I’ve been thinking about this a good bit. Any act of creation requires time and energy – the very energy which summer drains away. Certainly, I’m one of the lucky ones. I have the freedom to rearrange my schedule, to begin work early and continue work until late, seeking respite from the heat of the afternoon. Not everyone enjoys such luxury. The world is filled with people who spend their days in manual labor throughout the year – farm workers, construction crews, roofers, lawn care workers. Constrained by necessity to work for others, they lack even minimal control over their days, and they, too, come home exhausted.
Some say these communities of people have no stories to tell, that they are dull and uninspired, lacking in creativity. I once was told of an English teacher who had her Anglo students write an essay each week but didn’t require essays from Hispanic students. Confronted on the issue, she seemed genuinely astonished, asking, “But what would they (the Hispanic students) write about?”
It’s an old attitude, neatly summed up in the assertion that certain people are better equipped for creativity – by education, by natural sensitivity, by intellect, training or talent, while the masses are mute by necessity. Despite his apologists, D.H. Lawrence gives voice to this assumption in Phoenix II when he says,
Life is more vivid in the dandelion than in the green fern, or than in the palm tree,
Life is more vivid in the snake than in the butterfly.
Life is more vivid in the wren than in the alligator,
Life is more vivid in me, than in the Mexican who drives the wagon for me.
What is vivid here is the worst kind of prejudice, and a particularly sad kind of literary elitism. In fact, the people who tend our lawns, build our roads, harvest our crops and roof our homes may have some of the best stories in the world waiting to be written, if only they weren’t so exhausted and by necessity focused on the basic requirements for life. In the world of “just folks”, hints of wonderfully creative communication abound – with the yarn spinners in cafes, the musicians in the bars and juke joints, the jokesters on the job site, or the story-telling mother on the porch with her children gathered around.
When I see a construction worker, a roofer, a farm laborer or a fellow rolling out barricades for a highway project, I wonder, “What story would he tell if he had the time, the freedom, the energy?

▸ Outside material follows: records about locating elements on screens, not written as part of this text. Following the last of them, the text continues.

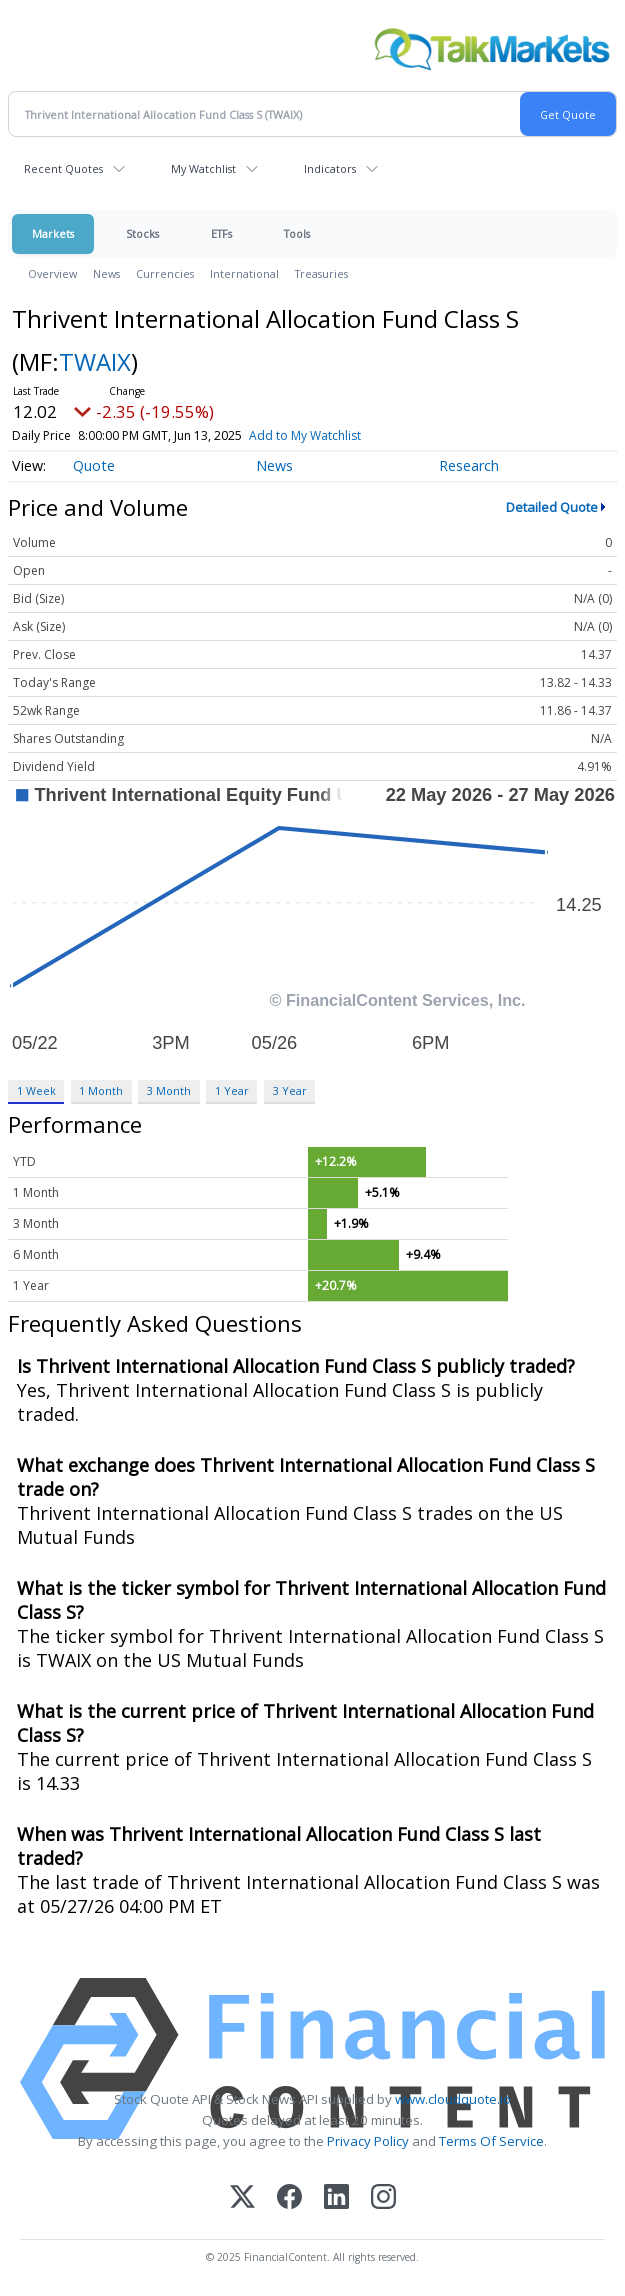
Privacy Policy (368, 2141)
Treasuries (321, 273)
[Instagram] (383, 2198)
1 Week (36, 1090)
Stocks (142, 233)
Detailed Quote (552, 507)
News (106, 273)
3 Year (290, 1090)
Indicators (330, 168)
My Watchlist (203, 168)
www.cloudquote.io (453, 2099)
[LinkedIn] (336, 2198)
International (244, 273)
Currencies (165, 273)
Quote (94, 465)
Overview (52, 273)
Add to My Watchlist (347, 435)
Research (469, 465)
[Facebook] (289, 2198)
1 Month (101, 1090)
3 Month (169, 1090)
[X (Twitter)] (242, 2198)
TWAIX (95, 361)
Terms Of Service (491, 2141)
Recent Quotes (63, 168)
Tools (297, 233)
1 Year (232, 1090)
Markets (53, 233)
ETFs (221, 233)
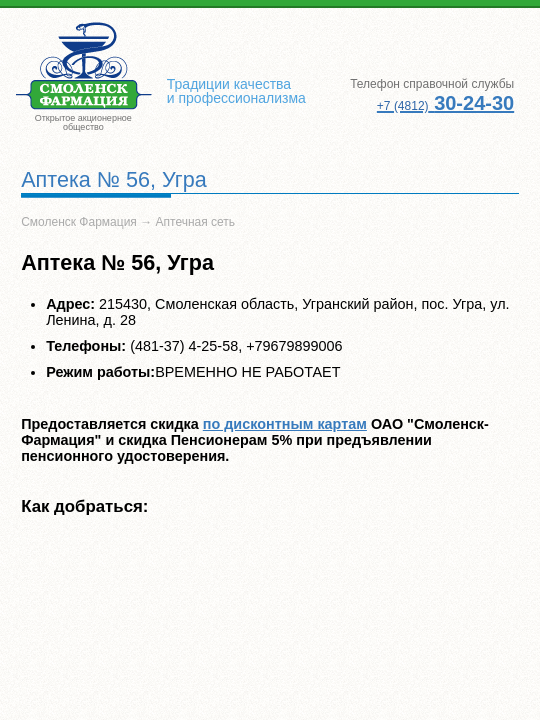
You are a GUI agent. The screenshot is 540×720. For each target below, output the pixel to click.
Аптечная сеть (196, 222)
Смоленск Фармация (79, 222)
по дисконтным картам (285, 424)
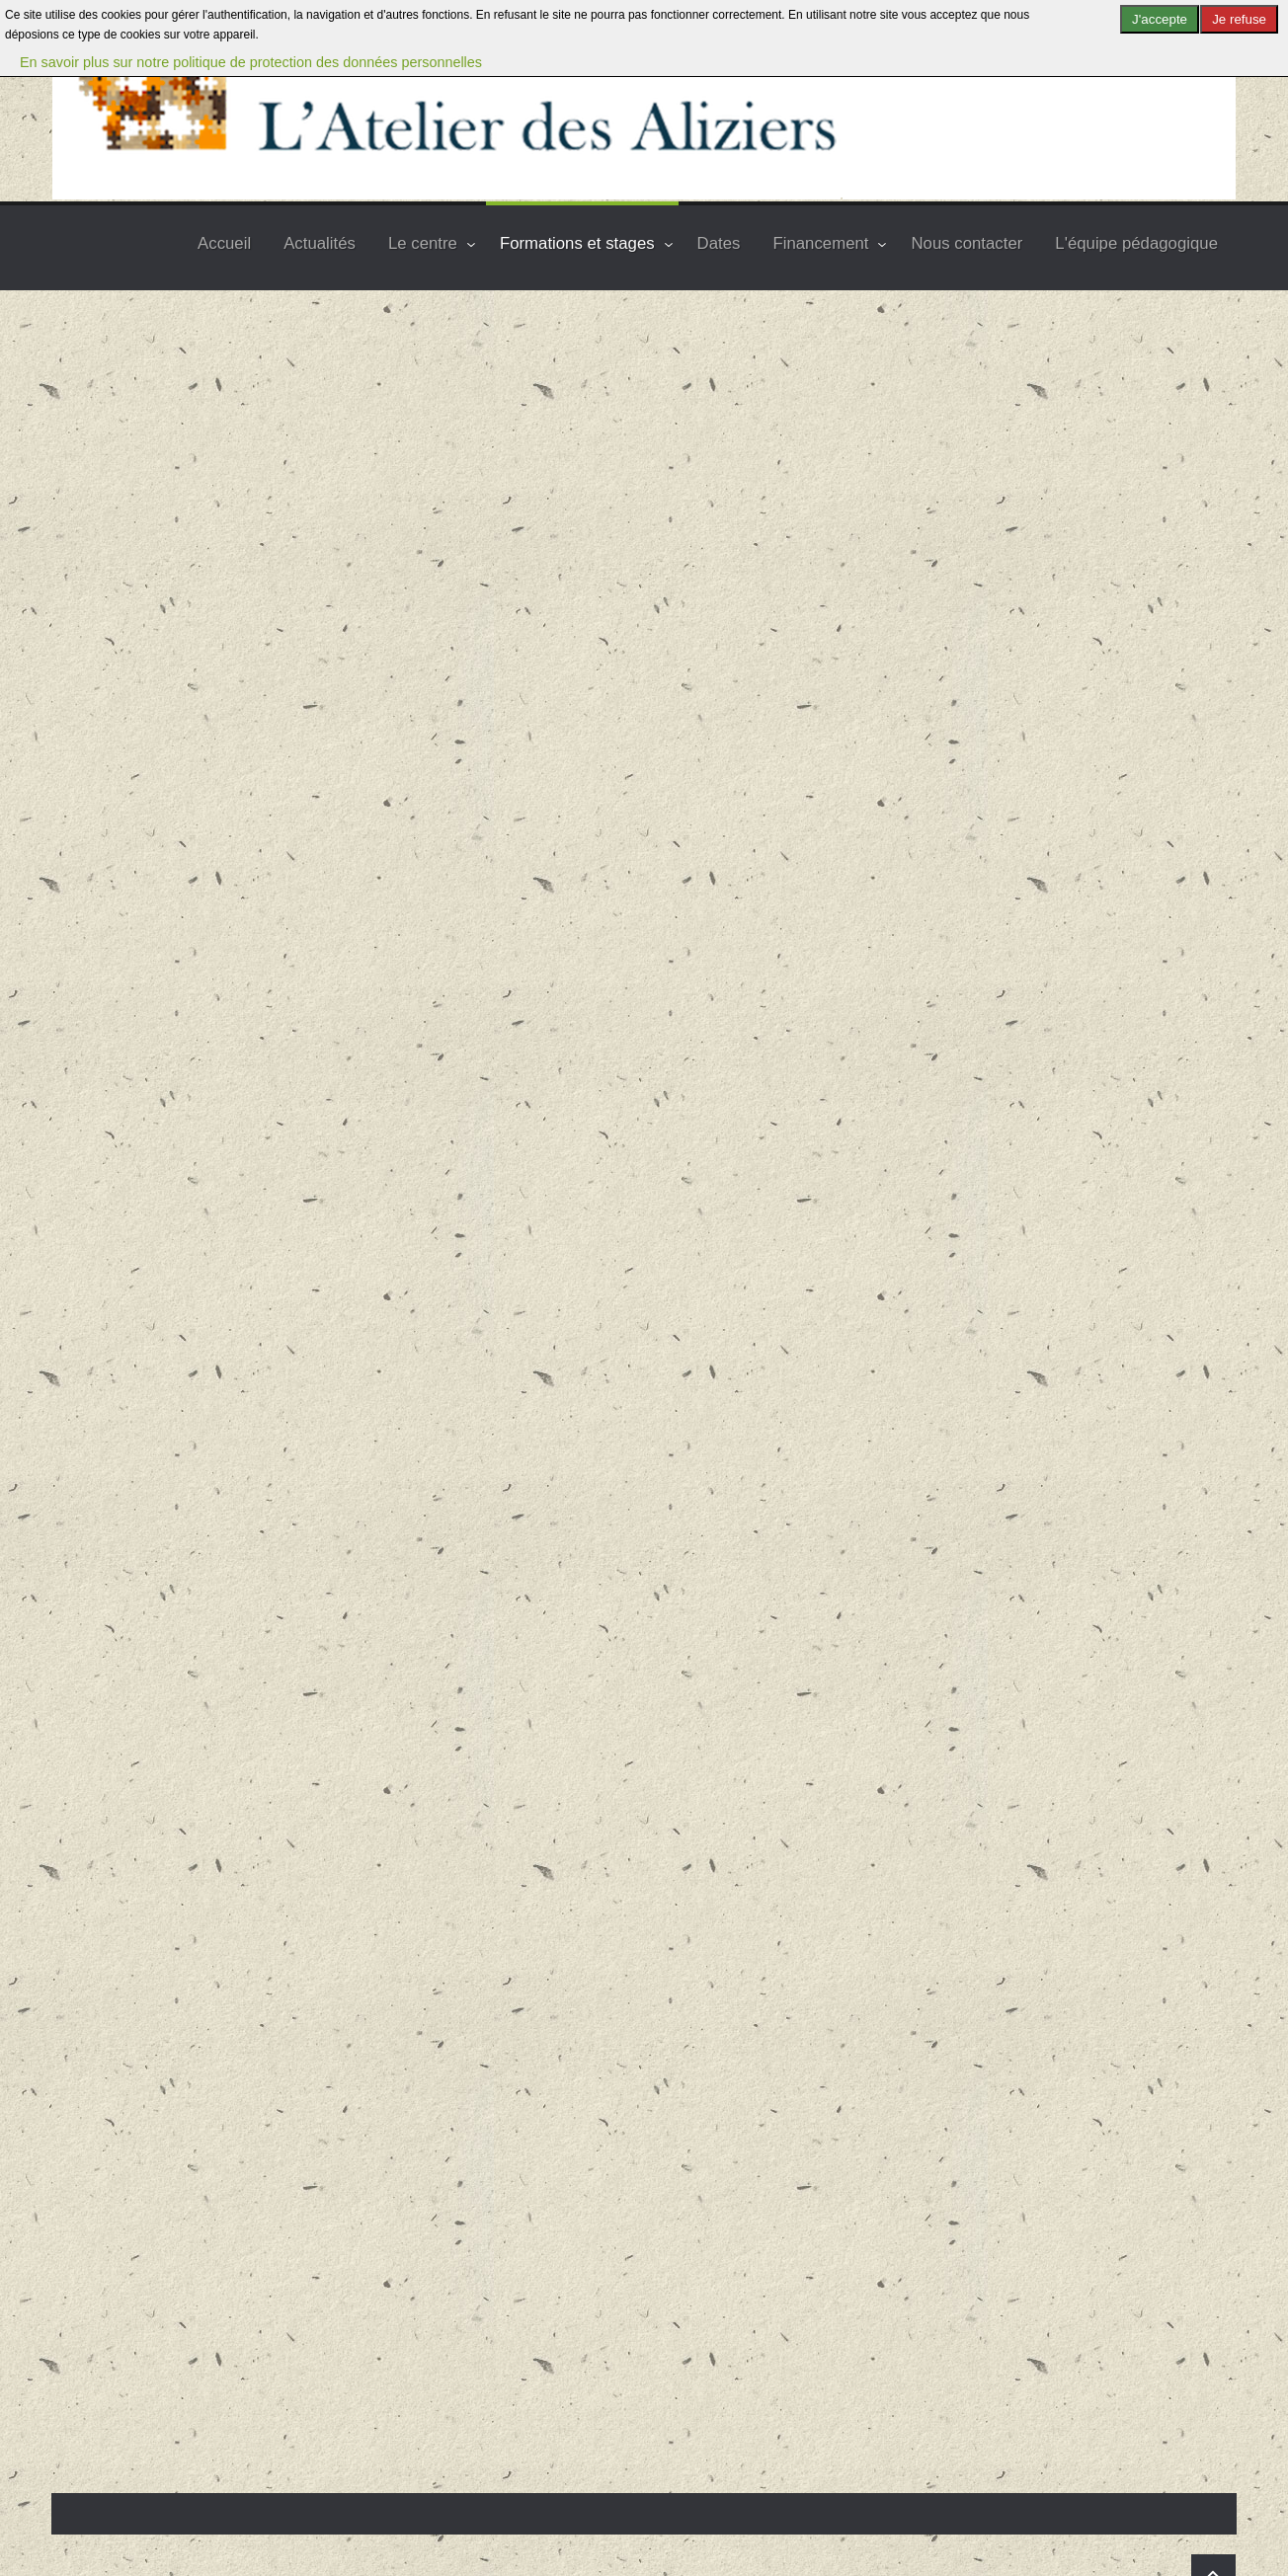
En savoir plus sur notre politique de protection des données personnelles (251, 62)
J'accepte (1159, 19)
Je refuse (1239, 19)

When I see a mother walking her children home in the heat, a housekeeper washing windows in the full afternoon sun, a woman struggling toward a laundromat with an unwieldy bundle of clothes, I wonder, “What verse might she write, if she had solitude, silence and rest?”
Day Laborers at Hopson Plantation ~ Clarksdale, Mississippi, 1940
Out on the docks, the summer heat continues to rise as the fish drift deeper and the birds grow silent, tucking themselves ever more deeply into the dappled shade of their trees. Watching and listening to the silence, I wonder: given a respite from their labors and the freedom to rest in the shade, what songs might our hidden birds sing?